Cooperazione cino-danese alimenta la ricerca sulla nanotecnologia

Ricercatori danesi e cinesi stanno compiendo progressi nel mondo della nanotecnologia in una collaborazione per sviluppare componenti elettronici. I frutti del loro lavoro contribuiranno ad alimentare il settore dell’elettronica, dell’energia e delle comunicazioni.

I ricercatori del Centro di nano-scienza e dell’Istituto Niels Bohr dell’Università di Copenaghen in Danimarca e dell’Accademia delle scienze cinese hanno detto che la loro collaborazione ha prospettive importanti, in particolare perché il campo della ricerca sull’elettronica molecolare è in rapida espansione.

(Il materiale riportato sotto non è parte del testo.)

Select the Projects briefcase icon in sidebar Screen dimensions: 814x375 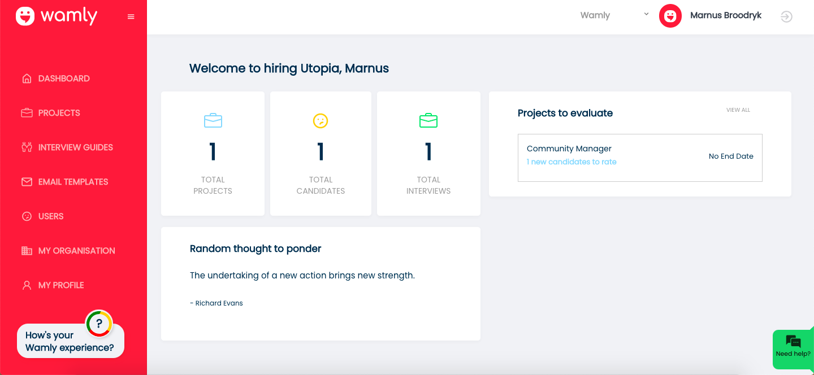(x=26, y=112)
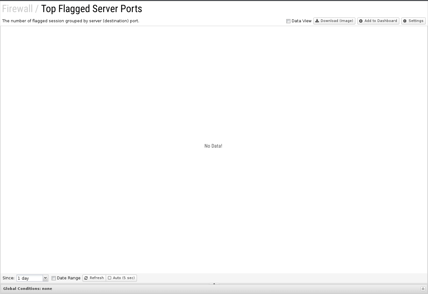Click the arrow on the Since combo box
The image size is (428, 294).
click(45, 278)
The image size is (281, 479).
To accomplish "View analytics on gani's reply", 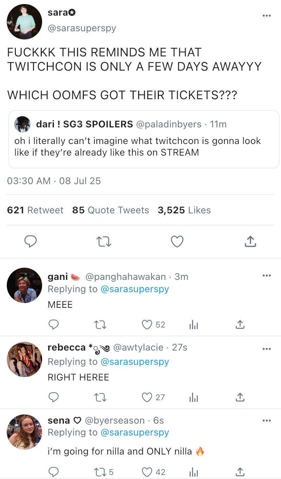I will pyautogui.click(x=193, y=325).
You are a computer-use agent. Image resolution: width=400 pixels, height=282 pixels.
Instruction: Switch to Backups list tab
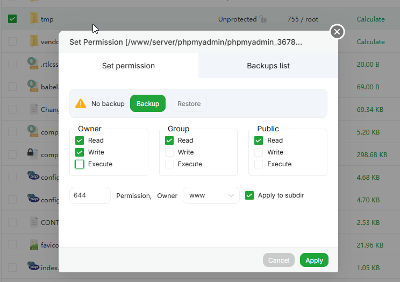(268, 66)
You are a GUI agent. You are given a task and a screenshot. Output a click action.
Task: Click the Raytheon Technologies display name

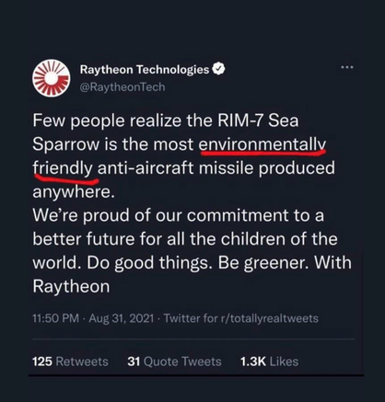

“Il nuovo centro per la ricerca nanomolecolare è un network ideale per scambiarsi ricercatori e studenti, in modo da creare le migliori fondamenta possibili per un partenariato di ricerca produttivo,” ha spiegato Thomas Bjørnholm, un professore dell’Università di Copenaghen.

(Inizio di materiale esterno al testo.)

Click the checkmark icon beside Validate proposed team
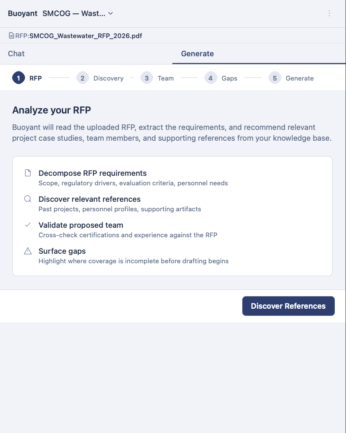 pyautogui.click(x=28, y=225)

“Adesso abbiamo l’opportunità di lavorare insieme ad alcuni dei migliori scienziati nell’area della nano-elettronica molecolare. In Danimarca e in Cina le competenze legate alla ricerca sono diverse e lavorando insieme saremo in grado di completarci a vicenda,” ha detto il professor Bjørnholm, direttore del Centro di nano-scienze.

I ricercatori che lavorano presso il nuovo Centro di nano-elettronica molecolare hanno dichiarato che prevedono molte opportunità di sviluppo nel loro campo di studi. Per esempio, lo sviluppo di elettronica informatica fabbricata chimicamente in dimensioni microscopiche diventerà una realtà, hanno detto, aggiungendo che tale sviluppo permetterà loro di creare un nuovo tipo di computer.

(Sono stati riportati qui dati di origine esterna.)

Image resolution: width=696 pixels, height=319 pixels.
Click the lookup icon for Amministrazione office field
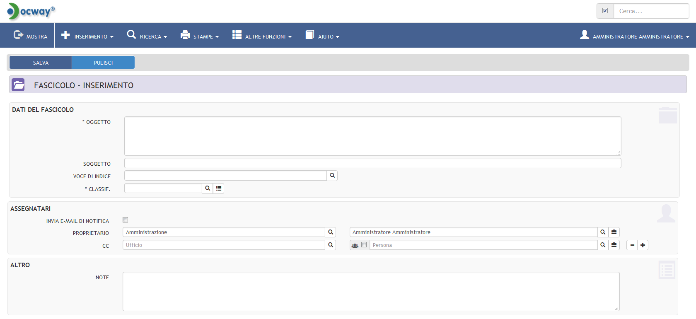[331, 232]
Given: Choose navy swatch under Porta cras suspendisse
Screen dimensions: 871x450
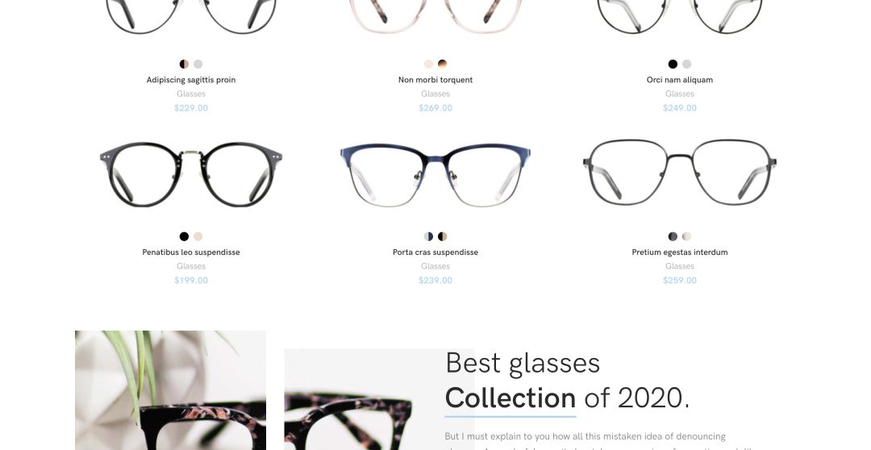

I ricercatori che collaborano si stanno anche occupando della creazione di molecole aventi la capacità di convertire il calore in corrente elettrica nel lungo periodo. Il calore emesso dalle automobili o dalle fabbriche potrebbe essere usato in questo modo, per esempio.

Accanto alla loro cooperazione in questi progetti, i ricercatori danesi e cinesi stanno lavorando per stabilire un programma di studio comune. Questo programma consisterebbe in scambi tra studenti e giovani ricercatori. Tale attività incrementerebbe e sosterrebbe lo scambio di studenti e ricercatori danesi e cinesi.

La cooperazione tra i due paesi non è una novità; due studenti danesi di nanotecnologia sono stati in Cina nel 2007 a studiare per un periodo di due mesi. Secondo loro, la visita-studio a Pechino è stata una grande esperienza culturale e ha dato inizio ad una ricerca interessante.

“Ho lavorato usando metodi sviluppati dal mio consulente e mi è stato permesso di lavorare in maniera molto indipendente, anche se molti dei ricercatori cinesi nel loro gruppo di ricerca lavoravano sulla base di procedure predeterminate,” ha detto Mikkel Marfelt. “È stato molto interessante poter imparare le sue tecniche ed ho ottenuto alcuni buoni risultati – anche migliori dei loro.”

L’ultimo progetto è appoggiato dalla Fondazione nazionale danese per la ricerca.